季刊「生命誌」121号を出版しました。カードをお申し込みの方は、そろそろお手元に届き始めている頃でしょうか。ここ数年、季刊誌では生きものが表紙を飾ることが多かったのですが、今回の「顔」はちょっと違います。ぜひご覧ください!

今号で私は、分身ロボット研究者の吉藤オリィさんと中村桂子名誉館長の対談の収録に同行しました。内容はぜひ記事をご覧いただきたいのですが、二人の語り合いの中で「今をどう生きるか」という話題があり、中村名誉館長による「AIは過去から予測した未来を見せるけれど、そこに今はない。」という言葉が印象に残りました。AIのやり方はともかく、私たちが過去や未来にこだわるのは、少なからず後悔や不安に常に苛まれているということなのかもしれません。それらを抜きにした「今」に集中することって、まさに生きものらしい生き方の本質を問われているではないかと感じたのです。

私にとって、過去も未来も忘れさせてくれるのは、「もう他には何もいらない」と思える瞬間です。美味しいものをいただく時や、家族・友人と平穏に過ごす時間などは満ち足りていて素晴らしいのですが、私にとっての「他に何もいらない」はもっと欲張りで、大袈裟ながら「真理をつかまえた!」と感じる瞬間です。これが、私が科学に惹きつけられる理由なのだと思います。私が科学を表現するのは、知識ではなく、理屈でもなく、それらを抜きにした圧倒的な存在と出会うためです。偏った見方であることを承知で言えば、複雑で理解が難しいものほど真実に近いと感じます。最も身近でよくわからないのは、やはり生物であり人であり、知れば知るほど個性ばかりで常識も一般論も通用せず、ただ分かったことをそうだと受け止めるしかないのだという思いが強まります(そのため、生きものの研究を伝える表現は、毎回ほんとうに悩みます!)。

最近出会った、強烈に「今」を叩きつけてくれた存在は、吉藤オリィさんとギンリョウソウでした。

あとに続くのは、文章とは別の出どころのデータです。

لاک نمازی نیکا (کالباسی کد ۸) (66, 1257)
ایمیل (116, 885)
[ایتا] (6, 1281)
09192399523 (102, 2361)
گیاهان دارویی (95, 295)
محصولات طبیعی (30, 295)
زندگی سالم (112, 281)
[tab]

ギンリョウソウは、山に詳しい平川スタッフ(前回の表現スタッフ日記参照)に出てきそうな場所を教えてもらい、京都の山中のある場所でやっと見つけることができました。ツツジの仲間ですが、進化の過程で光合成をやめ、菌類に寄生して生きるようになった「菌従属栄養植物」です(こちらの記事もご参照ください)。人でも生物でも、その背後にある固有の時間を少しでも知っていることで、生身に相対したときの衝撃(感動)は何倍にも大きくなります。結局、知識も理屈も超えた存在に出会うためには、知識も理屈も摂取し続ける必要があるようです。求め続けても滅多に訪れることのない、この「今」が欲しくて、私は表現をしているのだと感じました。